- Exercise directions -
Continue the abstract about finite element models of iris crypts and pupil dilation, picking up after its last sentence.

- Passage for review -
|---|
Abstract
Purpose :
To use finite element (FE) analysis to assess the effect of crypts on physiological iris movement and its significance on angle closure during pupil dilation.
Methods :
The study consisted of FE models comprising of the cornea, sclera, lens and iris (anterior border layer (ABL), stroma, sphincter and dilator tissues) to simulate pupil dilation and to assess changes in iris shape. We designed a first biphasic model for pupil dilation on a model consisting of the following biometry: anterior chamber depth (ACD) = 3mm, anterior chamber width (ACW) = 11.5mm, iris convexity (IC) = 0.25mm, iris thickness (IT) = 0.5mm, with the following biomechanical properties: iris stiffness Eiris = 10kPa, dilator and sphincter stiffness Emuscle = 20kPa, a uniaxial dilator muscle contraction force of 40kPa and ABL hydraulic permeability of 10-5mm2/Pa*s. This model was modified to include the presence of either 4 small crypts or 12 large crypts of surface areas 0.0052mm2 and 0.034mm2 per crypt. Dilator muscle contraction was from 0–0.2s and aqueous outflow from the iris continued until equilibrium was reached (biphasic transient analysis). We also used a second model with a higher risk of angle closure (ACD = 2.3mm, ACW = 11mm, IC = 0.1mm, IT = 0.45mm, ABL hydraulic permeability 5x10-6mm2/Pa*s) and modified it to include the presence of 4 small crypts. Anterior chamber angles (ACAs) were calculated using the positions of the iris boundary node and second adjacent node.
|---|
- Data section -
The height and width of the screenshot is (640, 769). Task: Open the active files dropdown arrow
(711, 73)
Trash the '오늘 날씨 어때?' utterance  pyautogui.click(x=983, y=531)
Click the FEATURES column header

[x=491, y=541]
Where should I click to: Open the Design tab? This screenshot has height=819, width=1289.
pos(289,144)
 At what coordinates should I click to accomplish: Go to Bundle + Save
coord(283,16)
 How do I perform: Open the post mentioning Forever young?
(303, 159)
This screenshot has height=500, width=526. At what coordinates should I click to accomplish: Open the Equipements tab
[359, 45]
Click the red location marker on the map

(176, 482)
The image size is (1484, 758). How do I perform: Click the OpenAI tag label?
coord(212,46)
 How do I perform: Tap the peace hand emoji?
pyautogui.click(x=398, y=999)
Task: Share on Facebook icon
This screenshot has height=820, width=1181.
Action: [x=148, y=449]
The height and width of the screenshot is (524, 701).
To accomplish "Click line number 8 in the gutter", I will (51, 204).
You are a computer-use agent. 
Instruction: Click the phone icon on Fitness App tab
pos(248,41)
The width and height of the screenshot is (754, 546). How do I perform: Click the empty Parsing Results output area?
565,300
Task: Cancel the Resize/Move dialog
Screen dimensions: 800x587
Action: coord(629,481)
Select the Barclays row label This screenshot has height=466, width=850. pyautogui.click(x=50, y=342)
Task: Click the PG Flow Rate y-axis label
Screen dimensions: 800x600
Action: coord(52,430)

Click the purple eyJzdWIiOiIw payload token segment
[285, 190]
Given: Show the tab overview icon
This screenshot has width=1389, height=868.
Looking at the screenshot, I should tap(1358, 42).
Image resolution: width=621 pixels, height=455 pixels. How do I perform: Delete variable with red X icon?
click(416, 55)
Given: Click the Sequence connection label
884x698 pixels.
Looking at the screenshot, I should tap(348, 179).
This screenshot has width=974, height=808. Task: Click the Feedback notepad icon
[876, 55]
|---|
- Output for this task -
Results :
The ACAs decreased for all cases (Fig 1). Immediately after dilation, the ACAs decreased from 45.28° to 17.38°, 18.97°, 21.56° for the scenarios with no crypts, small crypts and large crypts respectively, and all ACAs increased to the equilibrium state of 23.05° when t = ∞. In the second scenario, when the ABL permeability decreased, the ACA collapsed from 38.87° to 0°, and the ACA remained closed (Fig 2A). When crypts were added, aqueous humor left the stroma matrix, preventing the collapse of the ACA, which was found to be 7.19° (Fig 2B and 2C).
Conclusions :
Our models suggest that iris crypts facilitate aqueous outflow, and in the cases of patients with a high risk of angle closure, could prevent angle closure by providing bypass when the anterior boarder layer limits outflow. We believe that further insights into the macroscopic and microscopic nature of the ABL and iris stroma would be crucial in developing a preventive measure for angle closure.
This abstract was presented at the 2024 ARVO Annual Meeting, held in Seattle, WA, May 5-9, 2024.